• [Stored items]:
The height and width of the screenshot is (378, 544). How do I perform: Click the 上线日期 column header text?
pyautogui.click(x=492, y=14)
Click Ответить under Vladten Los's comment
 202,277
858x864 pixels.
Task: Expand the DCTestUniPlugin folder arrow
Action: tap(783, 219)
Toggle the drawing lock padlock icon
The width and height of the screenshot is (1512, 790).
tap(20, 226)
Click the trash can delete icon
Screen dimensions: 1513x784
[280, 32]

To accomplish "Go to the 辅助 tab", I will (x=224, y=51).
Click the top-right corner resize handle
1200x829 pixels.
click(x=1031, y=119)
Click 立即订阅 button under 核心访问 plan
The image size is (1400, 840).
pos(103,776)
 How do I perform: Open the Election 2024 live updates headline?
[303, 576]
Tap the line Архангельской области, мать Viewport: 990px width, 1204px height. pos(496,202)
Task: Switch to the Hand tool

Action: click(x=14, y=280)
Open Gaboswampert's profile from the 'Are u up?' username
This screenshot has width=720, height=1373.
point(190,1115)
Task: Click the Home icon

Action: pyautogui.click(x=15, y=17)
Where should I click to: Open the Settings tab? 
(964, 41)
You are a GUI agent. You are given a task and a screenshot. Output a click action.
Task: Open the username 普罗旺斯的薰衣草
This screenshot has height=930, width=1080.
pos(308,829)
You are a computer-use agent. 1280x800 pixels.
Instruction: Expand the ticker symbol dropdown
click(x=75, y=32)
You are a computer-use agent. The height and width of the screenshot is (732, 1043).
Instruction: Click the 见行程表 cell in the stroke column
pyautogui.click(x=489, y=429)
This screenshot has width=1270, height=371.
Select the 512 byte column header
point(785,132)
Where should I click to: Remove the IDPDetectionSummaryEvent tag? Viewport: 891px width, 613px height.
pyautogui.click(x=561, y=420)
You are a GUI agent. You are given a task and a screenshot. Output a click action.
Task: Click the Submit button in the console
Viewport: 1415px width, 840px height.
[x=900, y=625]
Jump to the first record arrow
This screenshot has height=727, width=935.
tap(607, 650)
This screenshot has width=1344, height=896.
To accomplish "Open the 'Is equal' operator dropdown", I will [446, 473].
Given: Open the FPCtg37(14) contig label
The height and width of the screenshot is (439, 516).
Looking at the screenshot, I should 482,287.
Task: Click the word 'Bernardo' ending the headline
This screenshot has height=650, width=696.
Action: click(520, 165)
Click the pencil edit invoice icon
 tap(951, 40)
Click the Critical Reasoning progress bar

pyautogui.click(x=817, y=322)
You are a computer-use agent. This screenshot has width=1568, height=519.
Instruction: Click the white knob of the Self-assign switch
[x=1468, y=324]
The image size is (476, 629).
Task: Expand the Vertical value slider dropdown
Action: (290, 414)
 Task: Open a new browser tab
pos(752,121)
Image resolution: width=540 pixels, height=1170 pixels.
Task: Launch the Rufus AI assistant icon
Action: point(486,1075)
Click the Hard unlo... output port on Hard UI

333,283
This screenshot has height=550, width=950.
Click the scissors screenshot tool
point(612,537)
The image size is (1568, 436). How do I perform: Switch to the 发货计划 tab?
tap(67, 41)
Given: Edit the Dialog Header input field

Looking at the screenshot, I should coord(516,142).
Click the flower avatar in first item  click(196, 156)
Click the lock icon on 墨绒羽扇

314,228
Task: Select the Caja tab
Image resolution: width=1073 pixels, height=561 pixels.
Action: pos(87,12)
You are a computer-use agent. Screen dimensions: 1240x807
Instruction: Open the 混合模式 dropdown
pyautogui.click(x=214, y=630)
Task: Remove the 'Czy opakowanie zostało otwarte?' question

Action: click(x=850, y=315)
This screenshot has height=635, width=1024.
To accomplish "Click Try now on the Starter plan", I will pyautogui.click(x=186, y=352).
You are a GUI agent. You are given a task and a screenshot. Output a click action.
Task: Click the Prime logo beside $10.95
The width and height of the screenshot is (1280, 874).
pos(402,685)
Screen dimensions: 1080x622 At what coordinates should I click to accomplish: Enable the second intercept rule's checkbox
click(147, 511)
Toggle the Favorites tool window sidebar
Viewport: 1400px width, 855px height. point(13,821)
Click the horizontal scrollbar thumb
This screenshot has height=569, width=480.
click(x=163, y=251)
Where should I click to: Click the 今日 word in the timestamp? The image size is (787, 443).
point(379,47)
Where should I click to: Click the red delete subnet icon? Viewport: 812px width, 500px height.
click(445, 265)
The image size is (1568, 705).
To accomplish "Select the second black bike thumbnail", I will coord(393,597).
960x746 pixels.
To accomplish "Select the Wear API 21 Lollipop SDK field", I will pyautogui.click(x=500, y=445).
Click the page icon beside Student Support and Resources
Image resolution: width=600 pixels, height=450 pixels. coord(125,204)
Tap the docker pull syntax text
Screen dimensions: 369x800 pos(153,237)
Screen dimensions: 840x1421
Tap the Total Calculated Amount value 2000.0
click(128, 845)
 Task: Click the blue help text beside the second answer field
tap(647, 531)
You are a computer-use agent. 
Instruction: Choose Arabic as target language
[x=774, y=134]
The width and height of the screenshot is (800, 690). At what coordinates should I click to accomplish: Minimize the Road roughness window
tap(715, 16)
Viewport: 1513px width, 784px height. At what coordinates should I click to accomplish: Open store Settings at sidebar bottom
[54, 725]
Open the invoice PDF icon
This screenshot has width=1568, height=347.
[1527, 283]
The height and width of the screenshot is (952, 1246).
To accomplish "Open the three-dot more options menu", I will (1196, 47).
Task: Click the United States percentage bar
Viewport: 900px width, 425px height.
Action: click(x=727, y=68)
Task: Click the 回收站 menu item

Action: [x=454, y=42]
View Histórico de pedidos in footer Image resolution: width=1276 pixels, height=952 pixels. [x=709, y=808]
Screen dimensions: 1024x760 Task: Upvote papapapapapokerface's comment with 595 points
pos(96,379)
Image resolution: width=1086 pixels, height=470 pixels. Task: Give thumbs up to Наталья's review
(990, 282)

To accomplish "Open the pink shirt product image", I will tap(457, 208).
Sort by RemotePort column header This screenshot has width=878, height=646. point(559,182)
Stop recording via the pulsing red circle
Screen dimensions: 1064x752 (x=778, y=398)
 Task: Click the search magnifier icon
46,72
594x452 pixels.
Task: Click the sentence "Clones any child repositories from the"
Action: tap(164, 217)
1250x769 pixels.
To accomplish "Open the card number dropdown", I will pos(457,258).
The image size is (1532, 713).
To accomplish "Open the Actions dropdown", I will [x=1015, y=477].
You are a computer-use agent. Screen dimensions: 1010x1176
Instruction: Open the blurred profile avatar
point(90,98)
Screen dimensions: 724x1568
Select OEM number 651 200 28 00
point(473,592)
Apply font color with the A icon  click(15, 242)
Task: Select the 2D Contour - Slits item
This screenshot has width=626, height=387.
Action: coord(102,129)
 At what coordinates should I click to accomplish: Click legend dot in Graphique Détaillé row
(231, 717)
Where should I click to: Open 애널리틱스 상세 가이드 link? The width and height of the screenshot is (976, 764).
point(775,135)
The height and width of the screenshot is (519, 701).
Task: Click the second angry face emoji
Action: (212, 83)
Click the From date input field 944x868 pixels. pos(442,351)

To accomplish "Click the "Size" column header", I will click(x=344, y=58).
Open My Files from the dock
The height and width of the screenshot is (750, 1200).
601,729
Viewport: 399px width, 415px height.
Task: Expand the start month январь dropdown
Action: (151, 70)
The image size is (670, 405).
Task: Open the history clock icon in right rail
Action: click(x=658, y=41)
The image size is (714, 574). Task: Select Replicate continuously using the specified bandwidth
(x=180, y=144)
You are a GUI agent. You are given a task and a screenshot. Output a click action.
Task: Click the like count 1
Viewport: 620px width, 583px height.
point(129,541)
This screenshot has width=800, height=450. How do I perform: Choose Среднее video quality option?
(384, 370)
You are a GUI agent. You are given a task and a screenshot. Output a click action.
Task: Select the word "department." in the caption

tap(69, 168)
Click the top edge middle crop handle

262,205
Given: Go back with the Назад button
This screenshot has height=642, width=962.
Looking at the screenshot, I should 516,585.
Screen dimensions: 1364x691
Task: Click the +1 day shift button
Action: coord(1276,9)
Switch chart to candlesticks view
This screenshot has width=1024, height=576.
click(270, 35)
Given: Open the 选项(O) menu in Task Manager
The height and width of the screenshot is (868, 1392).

• [BRIEF]:
Reproduce the lines of the entries above exactly, but only from the line containing "Given: Go back with the Назад button" through the final line.

• [TASK ANSWER]:
Given: Go back with the Назад button
This screenshot has height=642, width=962.
Looking at the screenshot, I should 516,585.
Screen dimensions: 1364x691
Task: Click the +1 day shift button
Action: coord(1276,9)
Switch chart to candlesticks view
This screenshot has width=1024, height=576.
click(270, 35)
Given: Open the 选项(O) menu in Task Manager
The height and width of the screenshot is (868, 1392).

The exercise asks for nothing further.